(AIM OF THE EXERCISE): Collect every line below that contains the word "Instruction", and reproduce each one in full.

(RAW DATA):
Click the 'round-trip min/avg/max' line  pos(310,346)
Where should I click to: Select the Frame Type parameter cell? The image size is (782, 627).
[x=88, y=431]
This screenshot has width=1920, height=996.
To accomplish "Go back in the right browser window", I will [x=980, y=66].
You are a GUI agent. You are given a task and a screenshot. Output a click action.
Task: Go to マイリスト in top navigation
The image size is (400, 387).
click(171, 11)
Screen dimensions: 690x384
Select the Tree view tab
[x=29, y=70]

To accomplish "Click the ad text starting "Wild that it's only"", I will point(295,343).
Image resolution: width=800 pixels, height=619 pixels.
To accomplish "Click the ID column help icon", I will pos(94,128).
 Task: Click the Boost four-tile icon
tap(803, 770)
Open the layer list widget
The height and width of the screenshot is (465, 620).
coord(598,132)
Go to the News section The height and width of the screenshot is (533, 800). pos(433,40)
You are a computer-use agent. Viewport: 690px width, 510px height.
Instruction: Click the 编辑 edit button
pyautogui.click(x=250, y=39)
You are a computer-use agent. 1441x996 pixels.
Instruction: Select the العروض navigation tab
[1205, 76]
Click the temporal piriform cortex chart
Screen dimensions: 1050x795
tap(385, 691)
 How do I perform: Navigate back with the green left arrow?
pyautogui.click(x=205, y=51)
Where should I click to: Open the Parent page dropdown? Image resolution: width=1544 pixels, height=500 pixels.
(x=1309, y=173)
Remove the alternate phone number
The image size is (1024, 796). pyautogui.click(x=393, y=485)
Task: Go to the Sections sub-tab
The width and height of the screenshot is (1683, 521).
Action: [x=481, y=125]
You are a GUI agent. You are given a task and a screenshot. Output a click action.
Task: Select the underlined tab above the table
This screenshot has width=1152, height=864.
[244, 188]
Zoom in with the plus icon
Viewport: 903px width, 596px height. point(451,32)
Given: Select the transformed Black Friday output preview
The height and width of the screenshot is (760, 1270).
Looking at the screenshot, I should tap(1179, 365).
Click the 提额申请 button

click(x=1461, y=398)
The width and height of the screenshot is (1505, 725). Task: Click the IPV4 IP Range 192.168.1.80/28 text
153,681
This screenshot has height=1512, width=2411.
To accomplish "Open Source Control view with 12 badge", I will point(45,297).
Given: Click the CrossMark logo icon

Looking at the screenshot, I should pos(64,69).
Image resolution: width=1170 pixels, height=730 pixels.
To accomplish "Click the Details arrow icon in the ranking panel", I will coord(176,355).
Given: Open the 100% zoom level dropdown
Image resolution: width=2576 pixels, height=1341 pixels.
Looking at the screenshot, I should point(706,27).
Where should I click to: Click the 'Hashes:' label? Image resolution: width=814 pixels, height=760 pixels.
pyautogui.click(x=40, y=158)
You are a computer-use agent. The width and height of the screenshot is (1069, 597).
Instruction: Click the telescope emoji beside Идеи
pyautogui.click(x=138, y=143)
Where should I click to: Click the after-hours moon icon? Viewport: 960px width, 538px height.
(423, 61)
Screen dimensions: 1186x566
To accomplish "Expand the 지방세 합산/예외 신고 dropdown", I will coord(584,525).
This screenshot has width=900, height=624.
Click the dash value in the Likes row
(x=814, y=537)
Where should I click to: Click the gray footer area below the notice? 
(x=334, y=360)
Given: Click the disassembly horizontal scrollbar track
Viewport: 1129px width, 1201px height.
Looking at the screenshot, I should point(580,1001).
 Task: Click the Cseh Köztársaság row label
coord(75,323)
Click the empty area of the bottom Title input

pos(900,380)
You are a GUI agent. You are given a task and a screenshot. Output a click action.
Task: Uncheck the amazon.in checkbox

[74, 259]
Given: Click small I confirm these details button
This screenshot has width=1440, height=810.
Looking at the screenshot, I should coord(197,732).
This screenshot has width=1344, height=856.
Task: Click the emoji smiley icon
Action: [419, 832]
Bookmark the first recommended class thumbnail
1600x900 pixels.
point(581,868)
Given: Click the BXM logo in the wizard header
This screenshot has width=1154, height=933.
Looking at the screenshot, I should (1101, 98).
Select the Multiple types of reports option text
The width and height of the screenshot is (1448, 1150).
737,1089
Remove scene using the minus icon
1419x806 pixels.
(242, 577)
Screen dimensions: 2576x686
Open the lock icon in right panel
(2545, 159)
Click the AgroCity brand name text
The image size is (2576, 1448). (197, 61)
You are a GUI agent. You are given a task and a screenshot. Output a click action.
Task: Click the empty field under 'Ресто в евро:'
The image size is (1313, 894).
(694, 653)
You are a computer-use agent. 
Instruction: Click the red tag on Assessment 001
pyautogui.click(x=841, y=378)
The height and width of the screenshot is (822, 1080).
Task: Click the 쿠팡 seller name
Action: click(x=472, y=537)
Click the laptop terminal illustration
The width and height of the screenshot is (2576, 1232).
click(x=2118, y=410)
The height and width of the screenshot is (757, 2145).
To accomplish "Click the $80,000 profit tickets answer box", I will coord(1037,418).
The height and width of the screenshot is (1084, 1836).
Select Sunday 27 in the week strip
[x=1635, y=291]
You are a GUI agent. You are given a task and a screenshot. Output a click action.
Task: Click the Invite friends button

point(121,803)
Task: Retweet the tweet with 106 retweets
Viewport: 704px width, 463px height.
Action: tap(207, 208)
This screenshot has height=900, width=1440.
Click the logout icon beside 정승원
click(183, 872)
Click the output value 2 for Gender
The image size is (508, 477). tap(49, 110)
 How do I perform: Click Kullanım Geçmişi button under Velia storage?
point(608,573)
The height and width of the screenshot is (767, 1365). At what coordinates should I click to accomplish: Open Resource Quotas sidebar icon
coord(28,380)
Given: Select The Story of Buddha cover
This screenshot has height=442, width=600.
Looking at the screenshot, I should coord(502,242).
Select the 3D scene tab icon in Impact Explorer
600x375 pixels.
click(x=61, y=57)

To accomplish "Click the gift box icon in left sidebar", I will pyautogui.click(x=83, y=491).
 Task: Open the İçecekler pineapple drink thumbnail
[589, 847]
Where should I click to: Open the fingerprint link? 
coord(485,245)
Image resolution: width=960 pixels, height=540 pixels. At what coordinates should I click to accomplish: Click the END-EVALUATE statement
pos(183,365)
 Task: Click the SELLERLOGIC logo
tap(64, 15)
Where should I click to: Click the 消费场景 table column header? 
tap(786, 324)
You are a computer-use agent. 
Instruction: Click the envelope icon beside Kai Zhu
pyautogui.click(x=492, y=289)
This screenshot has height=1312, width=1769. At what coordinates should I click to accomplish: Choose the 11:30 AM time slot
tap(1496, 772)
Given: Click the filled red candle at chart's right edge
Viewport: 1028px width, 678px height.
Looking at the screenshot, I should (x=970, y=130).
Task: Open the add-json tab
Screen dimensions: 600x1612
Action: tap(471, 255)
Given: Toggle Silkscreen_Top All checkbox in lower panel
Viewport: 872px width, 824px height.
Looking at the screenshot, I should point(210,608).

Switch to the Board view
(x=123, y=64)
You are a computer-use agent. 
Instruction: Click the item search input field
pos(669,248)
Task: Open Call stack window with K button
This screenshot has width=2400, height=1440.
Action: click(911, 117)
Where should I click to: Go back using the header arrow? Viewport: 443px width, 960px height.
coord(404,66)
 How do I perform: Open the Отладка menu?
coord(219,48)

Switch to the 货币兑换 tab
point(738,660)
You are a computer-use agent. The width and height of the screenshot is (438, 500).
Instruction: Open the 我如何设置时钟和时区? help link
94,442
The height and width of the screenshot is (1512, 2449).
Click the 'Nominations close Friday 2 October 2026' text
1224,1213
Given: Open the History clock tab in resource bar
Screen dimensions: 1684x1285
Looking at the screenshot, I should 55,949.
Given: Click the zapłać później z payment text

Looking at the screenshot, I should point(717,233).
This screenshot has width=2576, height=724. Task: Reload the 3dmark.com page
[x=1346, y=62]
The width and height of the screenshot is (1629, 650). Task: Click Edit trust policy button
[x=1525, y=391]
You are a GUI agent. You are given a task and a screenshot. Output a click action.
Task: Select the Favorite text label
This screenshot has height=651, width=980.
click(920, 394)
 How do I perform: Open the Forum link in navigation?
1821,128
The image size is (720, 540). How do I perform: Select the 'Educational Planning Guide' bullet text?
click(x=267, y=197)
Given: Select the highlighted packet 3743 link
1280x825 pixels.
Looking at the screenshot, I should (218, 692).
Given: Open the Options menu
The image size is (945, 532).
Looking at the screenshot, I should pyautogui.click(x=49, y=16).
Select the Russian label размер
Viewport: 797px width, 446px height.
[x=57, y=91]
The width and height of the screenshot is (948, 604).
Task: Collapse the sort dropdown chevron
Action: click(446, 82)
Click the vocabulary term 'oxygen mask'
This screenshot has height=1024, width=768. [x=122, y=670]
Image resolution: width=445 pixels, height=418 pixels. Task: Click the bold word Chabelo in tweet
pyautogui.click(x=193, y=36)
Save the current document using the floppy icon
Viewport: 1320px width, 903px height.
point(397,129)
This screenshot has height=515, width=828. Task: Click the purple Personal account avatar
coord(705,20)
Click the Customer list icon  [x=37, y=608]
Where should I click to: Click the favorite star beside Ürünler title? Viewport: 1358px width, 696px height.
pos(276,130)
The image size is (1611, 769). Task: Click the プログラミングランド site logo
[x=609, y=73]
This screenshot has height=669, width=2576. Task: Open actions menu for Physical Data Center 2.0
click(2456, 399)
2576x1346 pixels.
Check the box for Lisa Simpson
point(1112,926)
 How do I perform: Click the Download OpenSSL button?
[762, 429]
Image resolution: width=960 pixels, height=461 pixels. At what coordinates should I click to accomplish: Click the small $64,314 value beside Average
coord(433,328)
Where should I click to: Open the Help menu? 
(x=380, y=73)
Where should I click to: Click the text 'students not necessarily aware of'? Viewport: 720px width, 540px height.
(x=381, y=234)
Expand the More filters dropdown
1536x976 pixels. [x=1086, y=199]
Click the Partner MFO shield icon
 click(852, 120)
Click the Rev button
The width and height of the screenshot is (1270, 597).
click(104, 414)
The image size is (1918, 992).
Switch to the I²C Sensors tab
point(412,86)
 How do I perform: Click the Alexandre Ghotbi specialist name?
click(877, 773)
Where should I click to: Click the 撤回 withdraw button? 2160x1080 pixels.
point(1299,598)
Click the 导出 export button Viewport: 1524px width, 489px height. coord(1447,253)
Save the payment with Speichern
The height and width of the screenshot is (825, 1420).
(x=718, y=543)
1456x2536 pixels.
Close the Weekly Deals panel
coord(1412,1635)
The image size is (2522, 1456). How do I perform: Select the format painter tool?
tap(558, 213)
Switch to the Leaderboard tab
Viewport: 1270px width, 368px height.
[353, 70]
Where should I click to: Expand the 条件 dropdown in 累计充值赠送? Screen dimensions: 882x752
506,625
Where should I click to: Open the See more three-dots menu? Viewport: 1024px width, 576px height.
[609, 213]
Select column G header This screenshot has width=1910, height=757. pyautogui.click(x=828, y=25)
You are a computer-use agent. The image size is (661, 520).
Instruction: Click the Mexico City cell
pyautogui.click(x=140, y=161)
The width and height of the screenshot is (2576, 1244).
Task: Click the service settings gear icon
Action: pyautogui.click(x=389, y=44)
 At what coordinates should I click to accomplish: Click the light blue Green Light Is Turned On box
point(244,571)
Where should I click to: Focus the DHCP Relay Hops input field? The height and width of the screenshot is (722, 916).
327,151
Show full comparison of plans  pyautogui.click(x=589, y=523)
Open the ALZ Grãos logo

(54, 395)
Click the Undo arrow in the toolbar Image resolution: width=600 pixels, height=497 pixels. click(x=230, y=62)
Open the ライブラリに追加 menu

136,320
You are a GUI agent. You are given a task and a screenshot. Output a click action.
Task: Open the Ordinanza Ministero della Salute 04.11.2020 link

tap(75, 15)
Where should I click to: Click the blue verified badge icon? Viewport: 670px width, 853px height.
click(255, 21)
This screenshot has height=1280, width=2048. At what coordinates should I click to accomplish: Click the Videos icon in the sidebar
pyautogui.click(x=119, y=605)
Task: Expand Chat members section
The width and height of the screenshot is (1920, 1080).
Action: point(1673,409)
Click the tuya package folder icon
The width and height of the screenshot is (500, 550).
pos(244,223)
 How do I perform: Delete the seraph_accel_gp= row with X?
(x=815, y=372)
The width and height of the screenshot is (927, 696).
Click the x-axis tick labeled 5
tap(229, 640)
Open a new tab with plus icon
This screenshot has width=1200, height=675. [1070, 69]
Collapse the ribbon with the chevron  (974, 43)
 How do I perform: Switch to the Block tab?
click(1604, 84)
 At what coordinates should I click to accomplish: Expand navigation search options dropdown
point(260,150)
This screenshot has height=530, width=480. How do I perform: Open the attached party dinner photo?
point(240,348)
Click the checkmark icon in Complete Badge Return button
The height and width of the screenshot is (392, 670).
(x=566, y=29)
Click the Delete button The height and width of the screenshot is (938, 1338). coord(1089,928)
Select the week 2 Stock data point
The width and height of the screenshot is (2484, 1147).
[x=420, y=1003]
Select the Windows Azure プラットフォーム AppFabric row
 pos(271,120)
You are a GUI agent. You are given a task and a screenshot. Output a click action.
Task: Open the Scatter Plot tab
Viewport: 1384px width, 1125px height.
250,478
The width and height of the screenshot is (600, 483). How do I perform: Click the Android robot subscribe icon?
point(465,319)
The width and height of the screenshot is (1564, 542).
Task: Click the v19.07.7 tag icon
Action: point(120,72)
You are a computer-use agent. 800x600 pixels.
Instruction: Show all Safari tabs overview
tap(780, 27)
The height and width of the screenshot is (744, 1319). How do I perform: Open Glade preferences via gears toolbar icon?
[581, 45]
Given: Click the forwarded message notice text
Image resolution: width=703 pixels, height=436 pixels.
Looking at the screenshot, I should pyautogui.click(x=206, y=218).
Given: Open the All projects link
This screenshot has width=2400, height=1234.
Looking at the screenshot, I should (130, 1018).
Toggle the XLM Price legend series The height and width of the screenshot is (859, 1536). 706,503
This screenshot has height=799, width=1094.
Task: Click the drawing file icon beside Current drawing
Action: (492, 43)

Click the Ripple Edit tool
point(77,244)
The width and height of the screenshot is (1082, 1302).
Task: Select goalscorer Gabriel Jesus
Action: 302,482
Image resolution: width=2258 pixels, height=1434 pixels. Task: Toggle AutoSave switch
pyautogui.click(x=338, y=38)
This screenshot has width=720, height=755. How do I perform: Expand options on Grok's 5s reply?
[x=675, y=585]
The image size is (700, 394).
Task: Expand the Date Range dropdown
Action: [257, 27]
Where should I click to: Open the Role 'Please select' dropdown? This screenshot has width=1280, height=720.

(THE RESPONSE):
Instruction: Click the 编辑 edit button
Instruction: Select the العروض navigation tab
Instruction: Click the telescope emoji beside Идеи
Instruction: Click the red tag on Assessment 001
Instruction: Click the envelope icon beside Kai Zhu
Instruction: Click the item search input field
Instruction: Open the 我如何设置时钟和时区? help link
Instruction: Click the Mexico City cell
Instruction: Show all Safari tabs overview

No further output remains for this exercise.